■ **Dataset extract**
______________________________
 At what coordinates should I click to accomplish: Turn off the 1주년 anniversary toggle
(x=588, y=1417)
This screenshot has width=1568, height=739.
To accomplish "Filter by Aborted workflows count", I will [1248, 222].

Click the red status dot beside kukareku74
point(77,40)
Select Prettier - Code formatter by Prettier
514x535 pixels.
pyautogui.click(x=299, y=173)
______________________________
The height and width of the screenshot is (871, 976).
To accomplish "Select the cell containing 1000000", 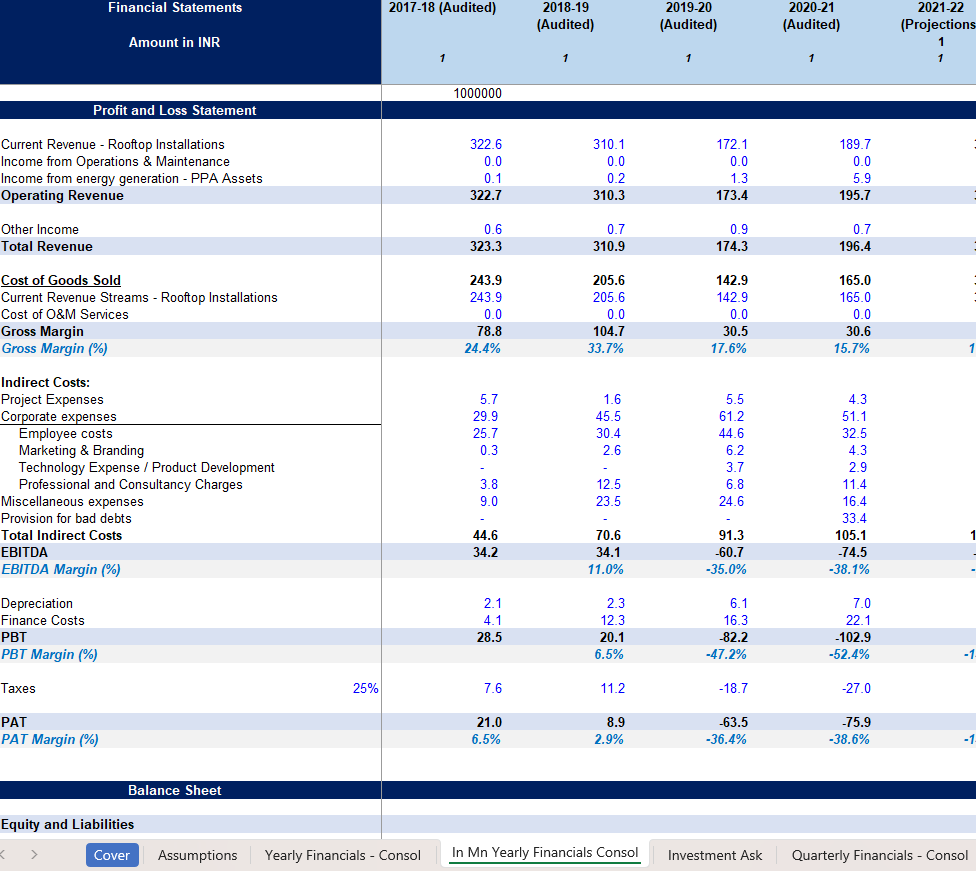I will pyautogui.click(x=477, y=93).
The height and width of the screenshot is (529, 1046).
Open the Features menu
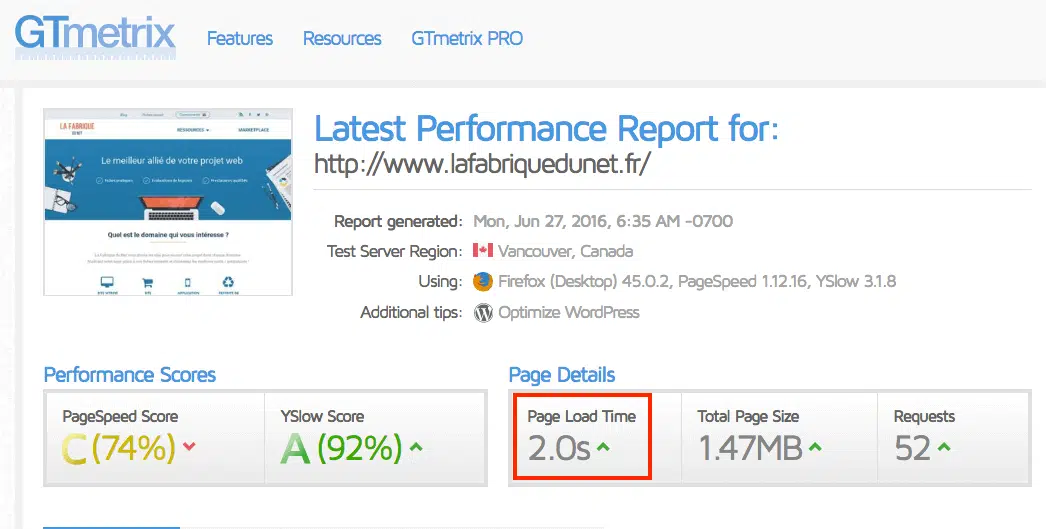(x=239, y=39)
______________________________
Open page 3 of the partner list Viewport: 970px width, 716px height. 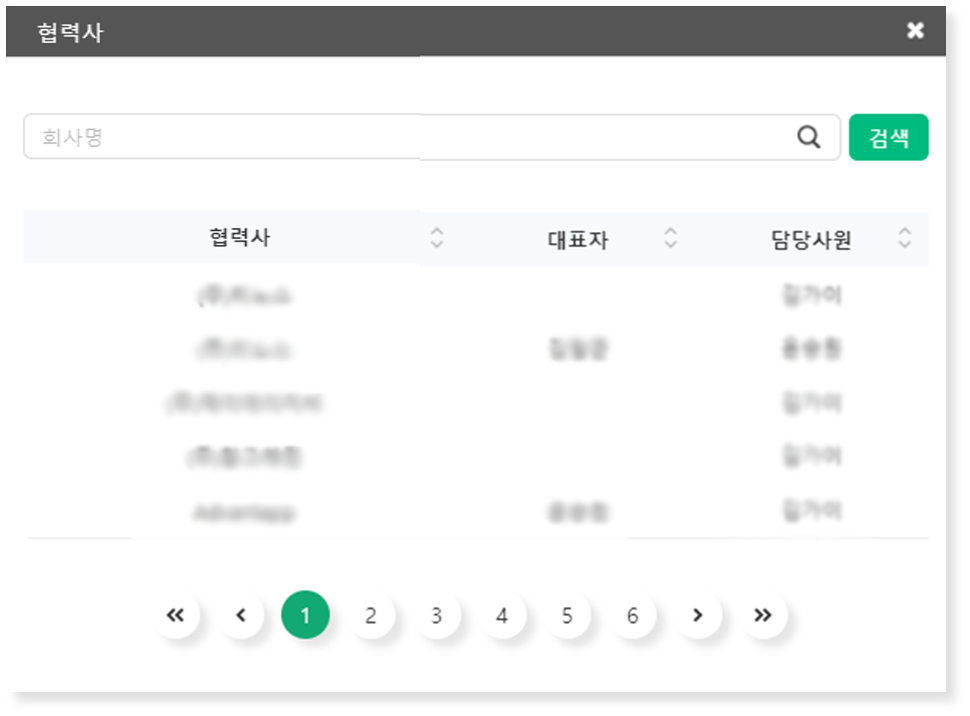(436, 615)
______________________________
■ **Task instructions**
All lines above containing the string "screenshot" are to be collected.

■ **Written response**
This screenshot has width=1568, height=739.
The height and width of the screenshot is (871, 976).
The height and width of the screenshot is (529, 1046).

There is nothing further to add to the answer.